隊長が突然の事に唖然としている間に、怪物の胴体の側面から六本の脚が伸び、そのうちの四本が雪積もる地面に杭のように突き刺さる。
立ち上がった怪物は、二階の窓に達するほどの大きさだった。
鎌のような二本の左前足が、手を開くように二つに分かれて隊長に向かって伸びる。
避ける間も無く隊長は怪物の鋏に挟まれてしまった。
骨がまとめて折れたような音と隊長の悲鳴が重なり合う。
怪物は気にする風もなく、そのまま自分の方に寄せると腹を開き、そこに隊長を押し込んでいく。
隊長は跡形もなく腹の口に呑み込まれてしまった。
怪物が獲物を咀嚼する音が聞こえている間、バラライカ達は凍りついたように見ていることしかできなかった。

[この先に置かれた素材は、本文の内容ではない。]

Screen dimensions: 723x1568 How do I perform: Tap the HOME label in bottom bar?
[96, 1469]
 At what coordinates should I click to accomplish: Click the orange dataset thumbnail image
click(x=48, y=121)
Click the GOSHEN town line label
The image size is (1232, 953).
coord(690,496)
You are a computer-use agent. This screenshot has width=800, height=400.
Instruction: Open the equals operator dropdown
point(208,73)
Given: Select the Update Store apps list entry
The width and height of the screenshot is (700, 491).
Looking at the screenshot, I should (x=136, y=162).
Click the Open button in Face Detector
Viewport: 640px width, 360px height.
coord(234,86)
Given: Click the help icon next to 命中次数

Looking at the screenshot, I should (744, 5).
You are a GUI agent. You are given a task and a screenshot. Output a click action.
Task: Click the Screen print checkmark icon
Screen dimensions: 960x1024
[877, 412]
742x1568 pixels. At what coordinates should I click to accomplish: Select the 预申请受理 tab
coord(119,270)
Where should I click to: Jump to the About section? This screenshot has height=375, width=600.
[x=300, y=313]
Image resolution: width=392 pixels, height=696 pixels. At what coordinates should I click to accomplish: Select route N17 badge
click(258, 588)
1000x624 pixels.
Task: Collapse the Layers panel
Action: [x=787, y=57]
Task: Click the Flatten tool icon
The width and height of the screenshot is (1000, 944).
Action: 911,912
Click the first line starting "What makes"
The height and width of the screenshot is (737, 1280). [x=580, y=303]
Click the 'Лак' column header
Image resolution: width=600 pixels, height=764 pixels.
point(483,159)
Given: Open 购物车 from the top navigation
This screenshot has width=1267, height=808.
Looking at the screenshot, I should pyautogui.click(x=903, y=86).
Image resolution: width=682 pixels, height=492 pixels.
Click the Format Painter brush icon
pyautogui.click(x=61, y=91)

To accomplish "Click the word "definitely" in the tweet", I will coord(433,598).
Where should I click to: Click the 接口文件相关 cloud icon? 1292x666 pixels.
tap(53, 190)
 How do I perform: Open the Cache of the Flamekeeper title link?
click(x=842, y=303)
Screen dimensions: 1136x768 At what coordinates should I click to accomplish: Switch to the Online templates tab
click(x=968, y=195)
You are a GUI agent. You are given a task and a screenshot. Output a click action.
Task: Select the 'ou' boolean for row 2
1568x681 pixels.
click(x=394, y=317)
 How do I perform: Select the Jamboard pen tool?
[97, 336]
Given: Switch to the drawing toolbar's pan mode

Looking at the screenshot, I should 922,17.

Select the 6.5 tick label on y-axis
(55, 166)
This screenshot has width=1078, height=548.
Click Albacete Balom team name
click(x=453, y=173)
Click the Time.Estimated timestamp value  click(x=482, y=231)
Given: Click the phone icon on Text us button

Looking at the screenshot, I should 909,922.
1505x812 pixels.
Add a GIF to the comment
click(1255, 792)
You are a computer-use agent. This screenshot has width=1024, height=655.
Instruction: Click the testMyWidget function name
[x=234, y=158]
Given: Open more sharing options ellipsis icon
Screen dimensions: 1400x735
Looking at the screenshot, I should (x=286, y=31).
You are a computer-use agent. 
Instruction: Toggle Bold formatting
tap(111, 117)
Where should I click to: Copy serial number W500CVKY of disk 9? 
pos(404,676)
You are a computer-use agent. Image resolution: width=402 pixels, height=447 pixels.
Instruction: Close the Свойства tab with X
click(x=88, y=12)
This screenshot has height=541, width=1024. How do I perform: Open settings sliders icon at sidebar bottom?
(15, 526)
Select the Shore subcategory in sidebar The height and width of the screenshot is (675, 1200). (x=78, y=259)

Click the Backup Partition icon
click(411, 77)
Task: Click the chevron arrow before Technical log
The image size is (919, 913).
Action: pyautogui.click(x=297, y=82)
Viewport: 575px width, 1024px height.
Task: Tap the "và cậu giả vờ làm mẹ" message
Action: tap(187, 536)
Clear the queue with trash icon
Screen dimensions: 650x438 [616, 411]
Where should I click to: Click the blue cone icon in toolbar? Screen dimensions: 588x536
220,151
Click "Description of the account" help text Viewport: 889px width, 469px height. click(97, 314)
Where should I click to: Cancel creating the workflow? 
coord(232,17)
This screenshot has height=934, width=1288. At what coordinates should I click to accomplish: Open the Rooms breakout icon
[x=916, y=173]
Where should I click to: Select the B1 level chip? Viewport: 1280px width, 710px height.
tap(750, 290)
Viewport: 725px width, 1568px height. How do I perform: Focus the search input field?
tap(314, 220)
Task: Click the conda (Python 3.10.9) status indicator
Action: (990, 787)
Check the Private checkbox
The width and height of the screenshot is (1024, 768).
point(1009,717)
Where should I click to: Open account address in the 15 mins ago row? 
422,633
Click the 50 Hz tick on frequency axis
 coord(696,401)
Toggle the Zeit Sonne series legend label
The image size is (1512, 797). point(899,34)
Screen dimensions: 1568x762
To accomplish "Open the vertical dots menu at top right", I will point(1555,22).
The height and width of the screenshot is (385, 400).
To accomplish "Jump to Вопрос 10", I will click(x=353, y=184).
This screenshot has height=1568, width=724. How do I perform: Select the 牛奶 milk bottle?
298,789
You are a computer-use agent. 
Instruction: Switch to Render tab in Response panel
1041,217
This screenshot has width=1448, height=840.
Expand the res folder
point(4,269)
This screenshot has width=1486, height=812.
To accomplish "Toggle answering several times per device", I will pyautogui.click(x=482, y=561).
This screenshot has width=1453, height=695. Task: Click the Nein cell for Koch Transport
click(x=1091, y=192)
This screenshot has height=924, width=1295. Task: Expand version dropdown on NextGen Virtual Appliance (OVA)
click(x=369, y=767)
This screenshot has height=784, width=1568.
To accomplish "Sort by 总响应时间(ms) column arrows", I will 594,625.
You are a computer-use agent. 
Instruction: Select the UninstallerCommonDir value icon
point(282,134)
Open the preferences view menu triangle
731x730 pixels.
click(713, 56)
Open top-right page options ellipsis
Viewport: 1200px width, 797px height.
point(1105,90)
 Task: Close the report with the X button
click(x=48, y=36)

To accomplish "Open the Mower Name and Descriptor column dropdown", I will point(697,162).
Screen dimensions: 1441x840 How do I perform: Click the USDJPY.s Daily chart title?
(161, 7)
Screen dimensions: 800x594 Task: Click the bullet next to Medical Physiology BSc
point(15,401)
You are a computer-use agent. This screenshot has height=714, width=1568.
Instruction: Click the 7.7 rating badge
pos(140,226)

食事を終えた怪物が新たな獲物を探すように、こっちに近づいてくる。
バラライカは大きく目を見開いて動くことが出来ない。
それは自分が哀れな犠牲者でしかないと、突きつけられているようだった。
絶望の空気を吹き飛ばすような、大きな声が鼓膜を刺激する。
銃声だった。
怪物の胴体に火花が散って動きが止まる。
一人の兵士が迫る怪物に向けて小銃を発射していた。
それに続くように周りの兵士達も銃を構え発砲を開始。
バラライカも、少し遅れて、怪物に向けて持っていたバラライカを向け引き金を引く。
閃光が網膜を灼き、耳を切り裂くような高音と共に弾丸が放たれる。
引き金を引くたびに暴れる銃を押さえつけながら、撃ち続けた。
百発を超える銃弾が怪物に殺到し、水色の甲殻に当たって火花を散らす。
当たるたびに、鐘の音のような音が、銃声に負けないほどの大音量で鳴り渡る。
銃声が止み、引き金を引く乾いた音だけが繰り返される。
全員の銃は弾切れになっていた。
無数の弾丸を喰らった怪物は、紫色の体液を流して地に伏している。
勝った。と誰もが思った。
だから気が大きくなった兵士が、銃で突っついても誰も注意しなかった。
その兵士が腹を挟まれて投げ飛ばされる。
頭から雪に落ちた兵士はそのまま動かなくなった。
代わりに動き出したのは怪物だ。
まるで怒ったように、二本の前足を振り回しながら迫ってくる。
振り回すたび、小さくひしゃげた弾丸がばら撒かれ、熱で落ちたところの雪が溶けていく。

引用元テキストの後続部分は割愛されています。